- WHAT YOU SHOULD DO: Please reproduce the listing verbatim, without its images.

- SOURCE MATERIAL:
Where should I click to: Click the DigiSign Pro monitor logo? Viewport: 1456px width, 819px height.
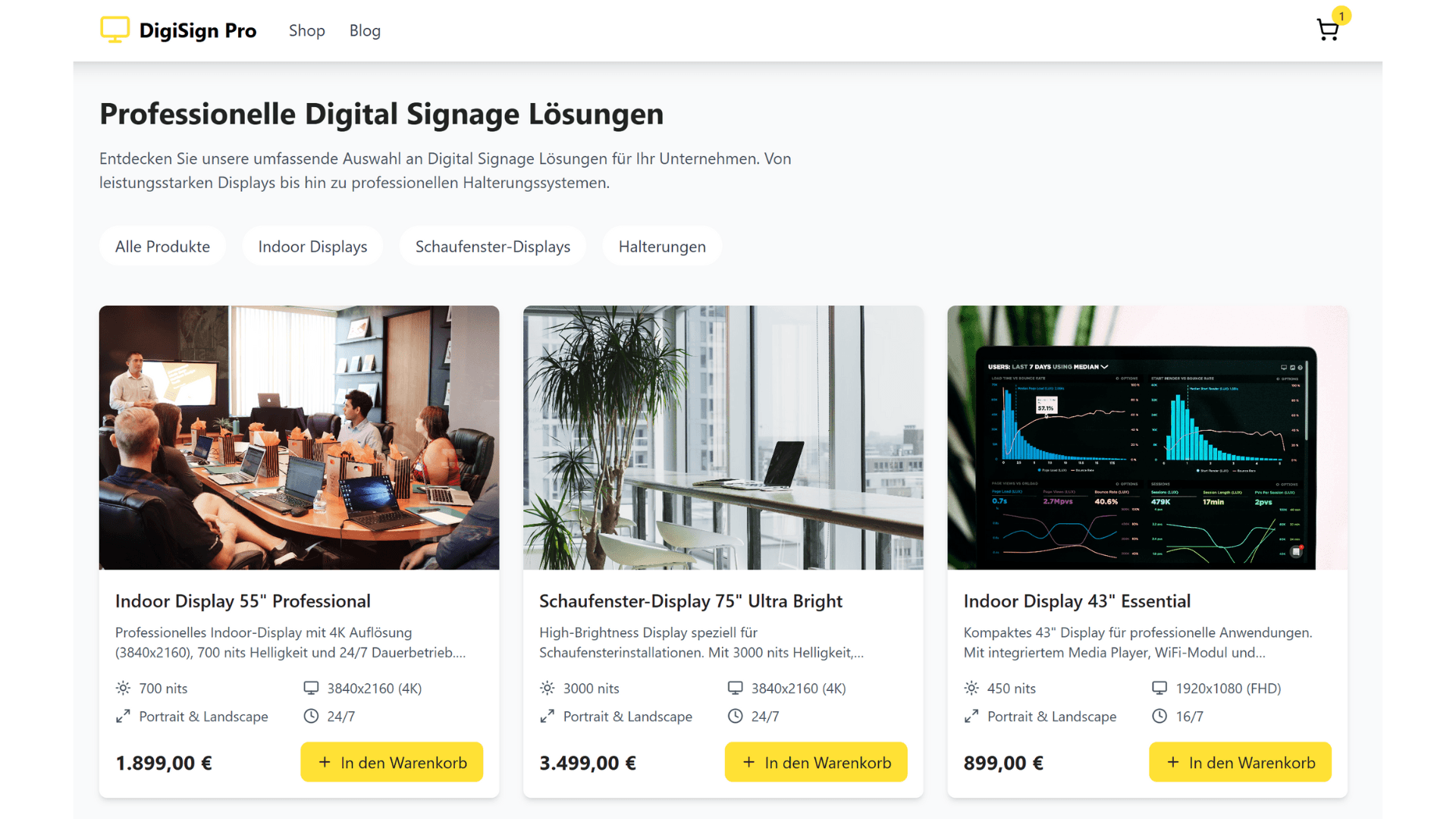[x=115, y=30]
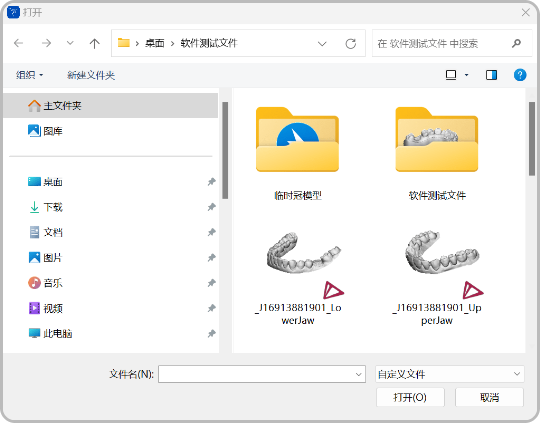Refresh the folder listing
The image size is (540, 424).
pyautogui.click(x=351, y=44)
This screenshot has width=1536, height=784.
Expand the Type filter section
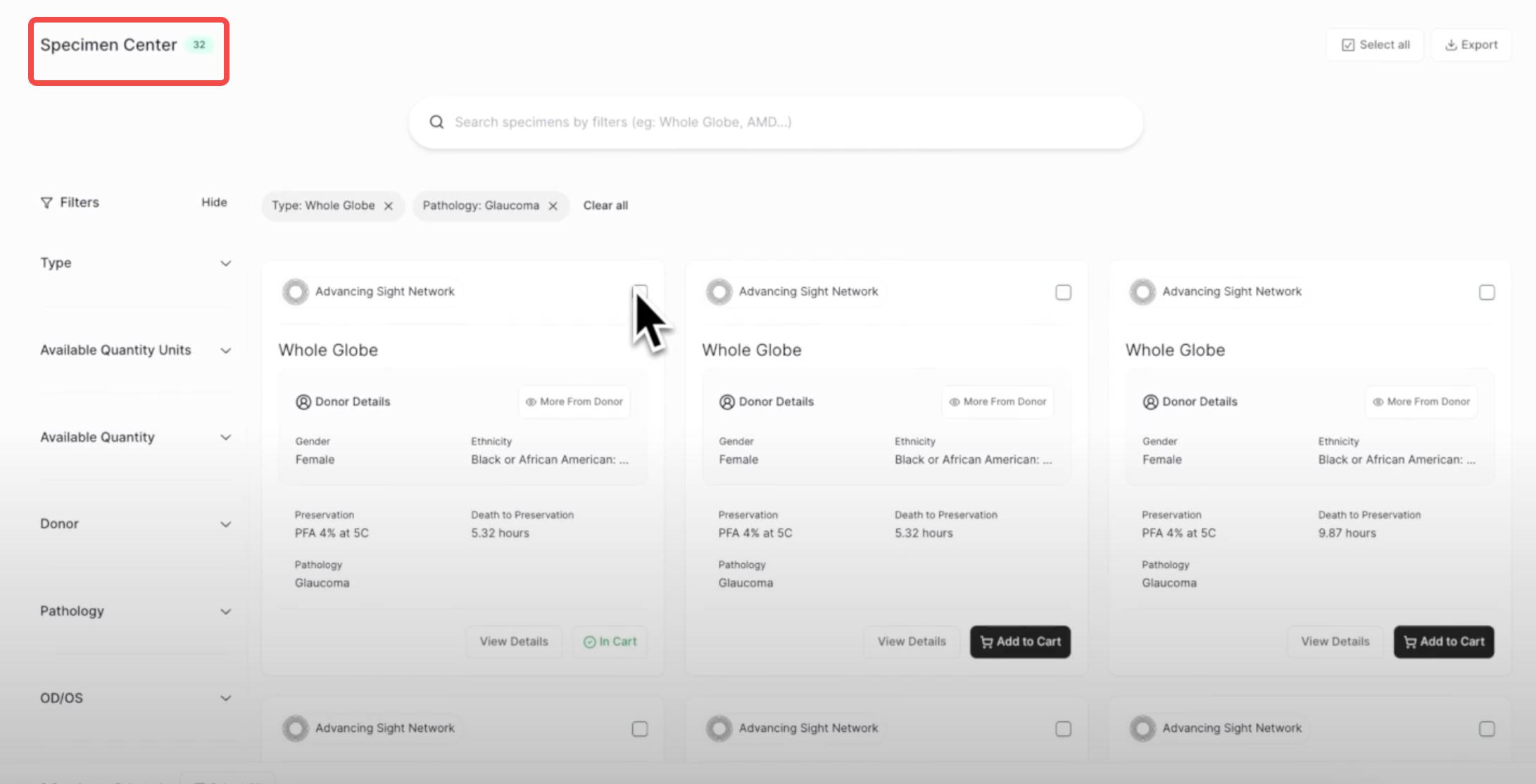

- ANSWER FOR THE TASK:
Where should I click to: Click the DigiSign Pro monitor logo? Viewport: 1456px width, 819px height.
[x=115, y=30]
Refresh the folder listing
The image size is (540, 424).
pyautogui.click(x=351, y=44)
This screenshot has width=1536, height=784.
Expand the Type filter section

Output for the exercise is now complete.